Персонажи моего детства толпятся за кулисами памяти, требуя выхода на сцену. А я даже не знаю – кого из них выпустить первым, кто более всех достоин возглавить этот парад полусумасшедших родственников, соседей, знакомых и просто диковинных людей, застрявших в послевоенном Ташкенте.

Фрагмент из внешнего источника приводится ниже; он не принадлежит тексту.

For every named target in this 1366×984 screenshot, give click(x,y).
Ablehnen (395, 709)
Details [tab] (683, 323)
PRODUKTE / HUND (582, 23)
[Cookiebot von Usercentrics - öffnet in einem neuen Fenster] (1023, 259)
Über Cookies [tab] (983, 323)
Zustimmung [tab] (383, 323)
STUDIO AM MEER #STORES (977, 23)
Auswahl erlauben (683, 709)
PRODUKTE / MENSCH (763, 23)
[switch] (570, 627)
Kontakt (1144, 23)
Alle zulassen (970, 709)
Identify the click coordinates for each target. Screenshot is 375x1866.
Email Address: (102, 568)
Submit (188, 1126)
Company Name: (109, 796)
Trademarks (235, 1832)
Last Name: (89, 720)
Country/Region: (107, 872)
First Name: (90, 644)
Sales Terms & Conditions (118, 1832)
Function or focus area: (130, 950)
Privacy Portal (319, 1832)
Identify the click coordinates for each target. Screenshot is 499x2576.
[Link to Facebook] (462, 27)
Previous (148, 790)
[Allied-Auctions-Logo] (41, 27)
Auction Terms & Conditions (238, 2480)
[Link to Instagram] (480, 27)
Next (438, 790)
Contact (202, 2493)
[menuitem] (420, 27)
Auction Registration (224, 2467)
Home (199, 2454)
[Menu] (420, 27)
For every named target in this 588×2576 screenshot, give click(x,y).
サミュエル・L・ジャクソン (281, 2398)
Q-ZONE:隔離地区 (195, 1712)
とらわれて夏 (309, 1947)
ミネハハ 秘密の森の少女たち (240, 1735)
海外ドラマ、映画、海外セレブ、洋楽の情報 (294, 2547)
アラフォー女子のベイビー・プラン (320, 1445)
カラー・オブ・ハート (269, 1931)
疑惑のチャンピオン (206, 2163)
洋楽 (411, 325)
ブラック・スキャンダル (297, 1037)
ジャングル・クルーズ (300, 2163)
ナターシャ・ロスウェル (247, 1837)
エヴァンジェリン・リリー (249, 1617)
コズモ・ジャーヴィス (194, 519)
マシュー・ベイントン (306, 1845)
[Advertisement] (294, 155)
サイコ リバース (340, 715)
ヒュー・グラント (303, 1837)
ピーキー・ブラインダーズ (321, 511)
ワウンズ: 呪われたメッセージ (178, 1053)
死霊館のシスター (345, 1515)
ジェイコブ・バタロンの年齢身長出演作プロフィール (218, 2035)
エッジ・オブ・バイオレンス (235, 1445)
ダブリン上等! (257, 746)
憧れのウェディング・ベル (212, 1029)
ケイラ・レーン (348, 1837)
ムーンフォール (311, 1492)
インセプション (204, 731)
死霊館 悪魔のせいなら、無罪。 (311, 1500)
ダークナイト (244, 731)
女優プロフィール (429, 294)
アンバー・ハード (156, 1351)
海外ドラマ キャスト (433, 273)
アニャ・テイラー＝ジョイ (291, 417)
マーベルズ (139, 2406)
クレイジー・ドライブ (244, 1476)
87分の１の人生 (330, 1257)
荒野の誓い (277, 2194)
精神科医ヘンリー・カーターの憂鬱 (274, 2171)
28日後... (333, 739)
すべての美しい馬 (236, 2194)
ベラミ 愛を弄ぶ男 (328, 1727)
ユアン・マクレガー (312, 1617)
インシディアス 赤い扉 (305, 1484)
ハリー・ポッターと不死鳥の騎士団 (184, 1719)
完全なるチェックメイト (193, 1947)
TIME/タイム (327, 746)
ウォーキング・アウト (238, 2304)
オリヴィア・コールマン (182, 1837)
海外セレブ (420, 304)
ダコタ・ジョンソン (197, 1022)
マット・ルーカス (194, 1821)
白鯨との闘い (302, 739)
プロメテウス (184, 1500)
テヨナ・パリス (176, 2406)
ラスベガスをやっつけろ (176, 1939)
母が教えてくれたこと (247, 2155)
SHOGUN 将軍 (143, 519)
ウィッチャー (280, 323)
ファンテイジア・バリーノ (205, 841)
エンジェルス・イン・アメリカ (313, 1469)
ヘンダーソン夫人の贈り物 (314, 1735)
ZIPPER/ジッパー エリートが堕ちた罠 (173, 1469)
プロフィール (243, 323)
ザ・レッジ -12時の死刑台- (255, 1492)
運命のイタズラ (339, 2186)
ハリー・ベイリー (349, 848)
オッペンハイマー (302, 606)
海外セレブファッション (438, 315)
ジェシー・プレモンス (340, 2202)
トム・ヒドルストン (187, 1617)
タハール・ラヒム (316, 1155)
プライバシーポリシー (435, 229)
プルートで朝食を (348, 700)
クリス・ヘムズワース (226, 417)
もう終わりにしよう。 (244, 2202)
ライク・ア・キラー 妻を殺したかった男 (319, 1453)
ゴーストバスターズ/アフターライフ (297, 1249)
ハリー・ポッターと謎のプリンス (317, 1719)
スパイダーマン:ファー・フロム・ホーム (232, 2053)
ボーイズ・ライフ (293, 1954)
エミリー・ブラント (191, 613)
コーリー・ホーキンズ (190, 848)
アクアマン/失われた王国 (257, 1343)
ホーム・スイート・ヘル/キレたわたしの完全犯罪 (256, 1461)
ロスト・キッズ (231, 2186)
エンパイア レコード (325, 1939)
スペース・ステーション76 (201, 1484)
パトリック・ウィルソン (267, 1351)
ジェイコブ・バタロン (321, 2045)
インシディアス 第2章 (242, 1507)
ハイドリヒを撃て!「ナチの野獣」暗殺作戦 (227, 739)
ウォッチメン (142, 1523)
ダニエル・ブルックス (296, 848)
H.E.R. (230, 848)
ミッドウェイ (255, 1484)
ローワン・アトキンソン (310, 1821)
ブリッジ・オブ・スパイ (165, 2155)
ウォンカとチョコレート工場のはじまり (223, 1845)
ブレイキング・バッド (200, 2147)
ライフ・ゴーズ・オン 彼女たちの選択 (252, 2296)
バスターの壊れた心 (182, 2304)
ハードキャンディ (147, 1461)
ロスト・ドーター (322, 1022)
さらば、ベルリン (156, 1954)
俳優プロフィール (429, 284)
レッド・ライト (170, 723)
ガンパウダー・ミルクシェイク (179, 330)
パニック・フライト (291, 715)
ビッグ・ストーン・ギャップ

Позволю-ка я Маргоше первой прошвырнуться по авансцене развинченной жалкой походкой. Маргоша-блядь по кличке «стовосьмая» жила на чердаках. Каждый вечер спускалась во двор и тащилась в сквер. Часам к семи, к «шестиграннику» стекались студенты, стиляги и алкаши.
Маргоша задирала юбку, и за этот непритязательный аттракцион ей давали вина – самыми популярными были «Ок мусалас», «Хасилот», «Баян-Ширей» - все ценностью в пределах рубля. После чего она присоединялась к толковому обсуждению матча, проигранного вчера «Пахтакором».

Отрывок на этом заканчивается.